===== Data for processing =====
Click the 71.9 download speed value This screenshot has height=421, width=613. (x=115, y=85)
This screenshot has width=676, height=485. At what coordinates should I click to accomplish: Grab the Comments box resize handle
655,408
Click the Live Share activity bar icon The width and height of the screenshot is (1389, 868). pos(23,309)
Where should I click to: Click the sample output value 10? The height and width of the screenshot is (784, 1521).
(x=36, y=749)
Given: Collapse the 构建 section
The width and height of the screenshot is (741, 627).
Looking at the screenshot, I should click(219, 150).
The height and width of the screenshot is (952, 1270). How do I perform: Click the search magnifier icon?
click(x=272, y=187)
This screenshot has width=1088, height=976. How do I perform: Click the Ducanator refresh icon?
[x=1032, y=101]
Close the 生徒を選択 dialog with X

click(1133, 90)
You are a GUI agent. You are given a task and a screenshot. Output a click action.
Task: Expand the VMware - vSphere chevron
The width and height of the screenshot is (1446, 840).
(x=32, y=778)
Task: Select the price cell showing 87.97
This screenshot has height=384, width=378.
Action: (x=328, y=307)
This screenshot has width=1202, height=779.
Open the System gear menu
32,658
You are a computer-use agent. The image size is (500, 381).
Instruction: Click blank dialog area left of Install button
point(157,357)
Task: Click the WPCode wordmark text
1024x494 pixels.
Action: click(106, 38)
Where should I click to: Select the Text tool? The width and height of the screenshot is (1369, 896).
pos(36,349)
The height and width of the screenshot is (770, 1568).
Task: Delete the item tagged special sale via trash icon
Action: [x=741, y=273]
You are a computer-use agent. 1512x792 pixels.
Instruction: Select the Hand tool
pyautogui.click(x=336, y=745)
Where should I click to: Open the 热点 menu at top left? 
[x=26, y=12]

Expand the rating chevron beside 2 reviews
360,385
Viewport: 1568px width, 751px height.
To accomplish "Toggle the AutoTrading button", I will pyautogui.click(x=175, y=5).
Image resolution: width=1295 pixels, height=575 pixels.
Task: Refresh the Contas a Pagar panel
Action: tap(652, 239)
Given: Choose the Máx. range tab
=====
Extract all of the lines above and reproduce each one verbatim, in its original order.

**Expected answer**
Click the 71.9 download speed value This screenshot has height=421, width=613. (x=115, y=85)
This screenshot has width=676, height=485. At what coordinates should I click to accomplish: Grab the Comments box resize handle
655,408
Click the Live Share activity bar icon The width and height of the screenshot is (1389, 868). pos(23,309)
Where should I click to: Click the sample output value 10? The height and width of the screenshot is (784, 1521).
(x=36, y=749)
Given: Collapse the 构建 section
The width and height of the screenshot is (741, 627).
Looking at the screenshot, I should click(219, 150).
The height and width of the screenshot is (952, 1270). How do I perform: Click the search magnifier icon?
click(x=272, y=187)
This screenshot has width=1088, height=976. How do I perform: Click the Ducanator refresh icon?
[x=1032, y=101]
Close the 生徒を選択 dialog with X

click(1133, 90)
You are a GUI agent. You are given a task and a screenshot. Output a click action.
Task: Expand the VMware - vSphere chevron
The width and height of the screenshot is (1446, 840).
(x=32, y=778)
Task: Select the price cell showing 87.97
This screenshot has height=384, width=378.
Action: (x=328, y=307)
This screenshot has width=1202, height=779.
Open the System gear menu
32,658
You are a computer-use agent. The image size is (500, 381).
Instruction: Click blank dialog area left of Install button
point(157,357)
Task: Click the WPCode wordmark text
1024x494 pixels.
Action: click(106, 38)
Where should I click to: Select the Text tool? The width and height of the screenshot is (1369, 896).
pos(36,349)
The height and width of the screenshot is (770, 1568).
Task: Delete the item tagged special sale via trash icon
Action: [x=741, y=273]
You are a computer-use agent. 1512x792 pixels.
Instruction: Select the Hand tool
pyautogui.click(x=336, y=745)
Where should I click to: Open the 热点 menu at top left? 
[x=26, y=12]

Expand the rating chevron beside 2 reviews
360,385
Viewport: 1568px width, 751px height.
To accomplish "Toggle the AutoTrading button", I will pyautogui.click(x=175, y=5).
Image resolution: width=1295 pixels, height=575 pixels.
Task: Refresh the Contas a Pagar panel
Action: tap(652, 239)
Given: Choose the Máx. range tab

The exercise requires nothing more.